==== Estratto della fonte

La Cina, dopo la storica apertura all’esterno di Deng Xiaoping, si è presto trasformata in opificio universale, ma da circa dieci anni ha accelerato verso l’obiettivo di conseguire una presenza determinante a livello globale. In ciò è sostenuta da una forte centralizzazione politica, dal dirigismo economico, dal controllo sull’emissione monetaria e gli investimenti. La sua strategia silenziosa ha investito non solo gli Stati Uniti e l’Africa, trasformata in serbatoio energetico, colonia per milioni di cinesi, ma anche il Giappone, Singapore e naturalmente l’Unione Europea.
La Cina non è impegnata solo a garantirsi materie prime ed energia a basso costo per il suo apparato industriale, ma fa molto di più, come dimostra il gigantesco megaprogetto della nuova Via della Seta, volto a costruire una rete di infrastrutture portuali e ferroviarie verso occidente che coinvolgerà anche l’Italia (Trieste e Genova soprattutto). La Cina ha impresso un cambio di rotta alla sua politica estera incominciando a sfidare l’attuale ordine mondiale.
La svolta è più evidente dal 2012, da quando è al potere l’attuale presidente Xi Jinping. L’elenco degli interessi cinesi in America è lunghissimo, il loro impatto economico assai importante. Comincia a diventare rilevante anche l’aspetto culturale, con 350 mila studenti che seguono corsi di laurea negli Stati Uniti, mentre la madrepatria forma nei suoi atenei giovani africani e asiatici. Il deficit commerciale americano nei riguardi della Cina è enorme, circa 350 miliardi di dollari annui. Una parte notevole del pesante debito pubblico americano è in mani cinesi. Inoltre, molti cinesi emigrano negli Usa acquisendo notevole influenza economica e politica. La strategia della penetrazione del Dragone, lo sappiamo, non risparmia l’Italia.
La penetrazione cinese è particolarmente significativa nel settore tecnologico. Utilizza largamente lo spionaggio industriale e il trasferimento di tecnologie (know how) attraverso l’acquisto di imprese.
L’ircocervo cinese è un enigma difficile da interpretare: comandano i mandarini scelti dal Partito Comunista, i cui vertici hanno in mano lo Stato, il sistema bancario e dirigono l’economia. Contemporaneamente, hanno promosso un forte sviluppo del sistema privato. Monta la preoccupazione per la natura opaca delle compagnie cinesi, socie e spesso proprietarie di industrie e grandi infrastrutture anche in Europa. L’ Olaf, l’agenzia antifrode comunitaria, ha confermato l’ampiezza della ben nota pratica della sottofatturazione all’importazione. I canali privilegiati di ingresso sono il porto greco del Pireo – controllato da società cinesi- quello di Costanza, ma anche Rotterdam e gli approdi del Regno Unito, in cui le indagini hanno provocato sanzioni per due miliardi di euro.

========

**Compiti da svolgere**:
(1) Riporta il passo dell'estratto della fonte compreso tra "La Cina, dopo" e "naturalmente l’Unione Europea.", estremi inclusi.
(2) Elenca tutti i paesi e le aree che, secondo l'estratto della fonte, sono stati investiti dalla "strategia silenziosa" della Cina.

==== Dati disponibili

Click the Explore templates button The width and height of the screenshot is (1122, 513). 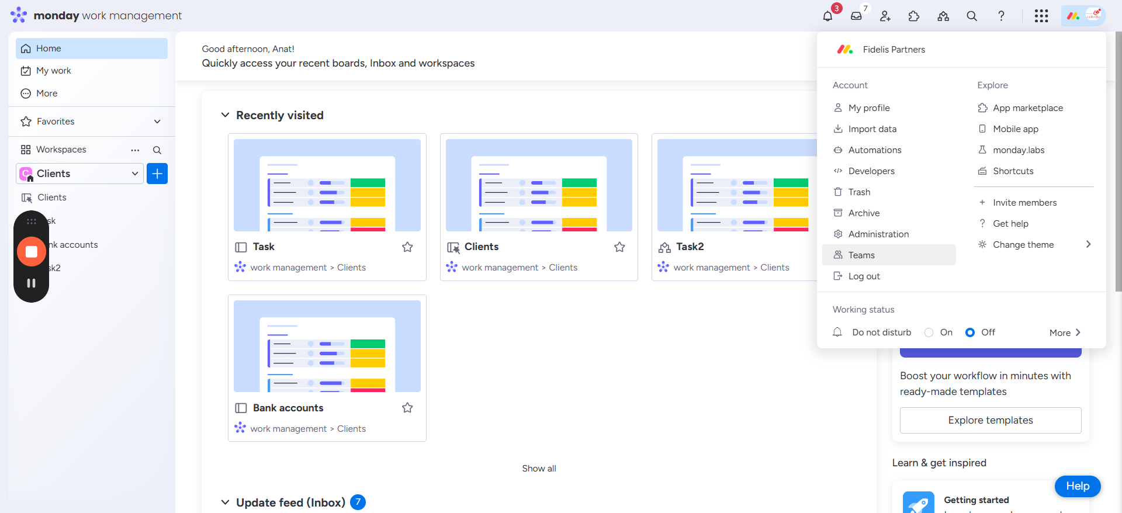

========

**In risposta**:
(1)
La Cina, dopo la storica apertura all’esterno di Deng Xiaoping, si è presto trasformata in opificio universale, ma da circa dieci anni ha accelerato verso l’obiettivo di conseguire una presenza determinante a livello globale. In ciò è sostenuta da una forte centralizzazione politica, dal dirigismo economico, dal controllo sull’emissione monetaria e gli investimenti. La sua strategia silenziosa ha investito non solo gli Stati Uniti e l’Africa, trasformata in serbatoio energetico, colonia per milioni di cinesi, ma anche il Giappone, Singapore e naturalmente l’Unione Europea.

(2) Stati Uniti, Africa, Giappone, Singapore, Unione Europea